Ajani Charles in navy Canon sweater standing against wall, looking off to right

Ajani Charles for Canon Canada

In his own journey towards self-actualization, Ajani explored the idea that mental illness, stigma and lack of introspection are some of humanity’s greatest challenges. His learnings informed his approach to storytelling, which he now uses as a tool to relate to this phenomenon as a way of addressing the global mental health crisis – a crisis that has profound long-term implications. 

He is fascinated by stories of those that have overcome great personal hardships, and hardships within their families and communities. “In service of self-actualization, becoming the best version of themselves based on their subjective definition of “best”, and a higher purpose that usually involves inspiring and helping others, through art and/or other means. So, many of the stories that I tell focus on that.”

He elaborates further on his storytelling style: “The human brain consists of different parts, many of which are complicated and mysterious to neuroscience as we know it, and each part has a different function. 

For example, the left brain contributes to logic and the organization of our thoughts, whereas the right brain oversees our experiences of emotions and the recall of personal memories. We also have a reptilian brain that is older than humanity, which causes human beings to act instinctively from the lens of self-preservation, and a mammalian brain that helps us connect in relationships. 

Our brains have a neocortex, which is connected to a complex series of nerves and networks called the limbic system. This is responsible for the development of the bond and connection we feel between ourselves and another, and it’s also in charge of our interpretation of stories.

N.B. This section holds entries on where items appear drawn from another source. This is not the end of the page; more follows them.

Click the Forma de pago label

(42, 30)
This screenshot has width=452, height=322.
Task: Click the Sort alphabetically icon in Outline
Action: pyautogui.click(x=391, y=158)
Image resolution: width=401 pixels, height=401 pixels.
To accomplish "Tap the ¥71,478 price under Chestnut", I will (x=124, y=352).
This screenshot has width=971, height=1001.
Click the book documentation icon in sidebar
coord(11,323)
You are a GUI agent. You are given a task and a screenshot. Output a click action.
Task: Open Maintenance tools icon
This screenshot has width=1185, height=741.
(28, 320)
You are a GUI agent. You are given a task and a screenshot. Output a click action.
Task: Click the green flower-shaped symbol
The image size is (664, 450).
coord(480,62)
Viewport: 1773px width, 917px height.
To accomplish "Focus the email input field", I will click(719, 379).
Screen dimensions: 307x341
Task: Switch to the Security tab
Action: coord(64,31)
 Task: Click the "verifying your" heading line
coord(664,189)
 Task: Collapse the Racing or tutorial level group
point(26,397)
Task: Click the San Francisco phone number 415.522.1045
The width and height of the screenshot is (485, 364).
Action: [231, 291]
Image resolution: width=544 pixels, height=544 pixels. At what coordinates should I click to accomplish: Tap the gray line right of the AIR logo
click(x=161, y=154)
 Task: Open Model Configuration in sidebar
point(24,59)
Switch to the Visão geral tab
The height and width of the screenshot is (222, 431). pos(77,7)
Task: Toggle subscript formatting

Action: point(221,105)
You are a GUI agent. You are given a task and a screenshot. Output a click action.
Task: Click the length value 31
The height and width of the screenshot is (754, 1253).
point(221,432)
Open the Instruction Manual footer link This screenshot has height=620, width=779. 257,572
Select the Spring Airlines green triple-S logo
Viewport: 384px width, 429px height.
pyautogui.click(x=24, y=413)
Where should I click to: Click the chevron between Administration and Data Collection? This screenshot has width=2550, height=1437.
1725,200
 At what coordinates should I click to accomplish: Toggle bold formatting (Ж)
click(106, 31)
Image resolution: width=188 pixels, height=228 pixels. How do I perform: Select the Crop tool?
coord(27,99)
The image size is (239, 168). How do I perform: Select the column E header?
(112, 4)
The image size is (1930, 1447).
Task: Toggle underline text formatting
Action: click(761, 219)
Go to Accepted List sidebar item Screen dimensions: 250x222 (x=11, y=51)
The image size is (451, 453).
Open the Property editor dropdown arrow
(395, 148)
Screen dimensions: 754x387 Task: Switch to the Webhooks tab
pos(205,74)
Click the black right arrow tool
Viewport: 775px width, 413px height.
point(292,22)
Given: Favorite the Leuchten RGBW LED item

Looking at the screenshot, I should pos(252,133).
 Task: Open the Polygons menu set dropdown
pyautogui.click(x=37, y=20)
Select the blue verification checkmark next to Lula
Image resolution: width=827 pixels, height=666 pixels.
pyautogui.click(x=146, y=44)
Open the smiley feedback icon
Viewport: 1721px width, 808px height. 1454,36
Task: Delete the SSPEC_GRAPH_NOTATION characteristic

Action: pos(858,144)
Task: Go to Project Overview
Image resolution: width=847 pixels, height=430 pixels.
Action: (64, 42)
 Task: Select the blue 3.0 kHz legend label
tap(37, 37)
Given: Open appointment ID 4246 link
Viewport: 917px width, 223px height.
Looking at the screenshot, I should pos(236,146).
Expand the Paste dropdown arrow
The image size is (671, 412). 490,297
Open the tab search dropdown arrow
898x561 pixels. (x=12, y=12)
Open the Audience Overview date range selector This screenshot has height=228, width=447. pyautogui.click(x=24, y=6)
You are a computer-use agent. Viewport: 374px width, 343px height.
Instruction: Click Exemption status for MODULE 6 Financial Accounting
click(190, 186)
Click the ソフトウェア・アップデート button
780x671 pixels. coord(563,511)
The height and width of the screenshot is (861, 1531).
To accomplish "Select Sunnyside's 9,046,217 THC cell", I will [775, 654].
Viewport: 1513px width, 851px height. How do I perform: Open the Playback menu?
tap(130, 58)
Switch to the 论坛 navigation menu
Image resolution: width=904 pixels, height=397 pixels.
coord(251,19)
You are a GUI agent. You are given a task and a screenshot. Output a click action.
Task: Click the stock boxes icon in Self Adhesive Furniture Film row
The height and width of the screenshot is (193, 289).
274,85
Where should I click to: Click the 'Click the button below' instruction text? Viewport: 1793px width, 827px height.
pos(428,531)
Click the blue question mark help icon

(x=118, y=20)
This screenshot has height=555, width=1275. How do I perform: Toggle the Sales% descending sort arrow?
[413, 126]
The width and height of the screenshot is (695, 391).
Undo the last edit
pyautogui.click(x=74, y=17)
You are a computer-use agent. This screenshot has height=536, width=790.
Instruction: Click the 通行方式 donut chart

Mostly through the limbic system, our brains combine words, logic, emotions, and sensory images, which helps us to interpret and internalize events and concepts that we experience through our daily interactions and stories.”

“So, storytelling via words and visuals is the most effective way of relaying messages to human beings, and as such, the arts and the media that my colleagues and I employ are the most powerful tools to help further awareness and de-stigmatization of mental health.”

Ajani Charles kneeling on meditation mat, eyes closed. Black & white

Self-portrait of Ajani Charles for The Toronto Star

These days, Ajani has been busy facilitating workshops focusing on the intersection of creativity and mental health through Canon Canada, Canon U.S.A and other organizations – you can view a recording of one of his most recent workshops with Canon U.S.A. here. He is also looking forward to sharing his mental health journey with his audience in his first book, which focuses on mindfulness and the transcendence of fears and insecurities particularly for creatives. And finally, he is working on launching The Visionaries, the newest iteration of The Young Visionaries, a project Ajani cites as one of his most inspiring projects to date.

Created in 2011 with funding and mentorship from Artreach and support from community organizations such as The Remix Project, Manifesto Community Projects, and the now defunct Grassroots Youth Collaborative, The Young Visionaries is a Toronto-based photography and cinematography non-profit and educational program that provided mentoring to youth from the city’s priority neighborhoods.

“The clients and colleagues that helped me to develop it, and my students inspired me to move forward with my career during a very challenging period in my life, and they also taught me that teaching others is one of the most impactful and useful things that I can engage in as an artist and entrepreneur.”

The Visionaries will be launched in 2022.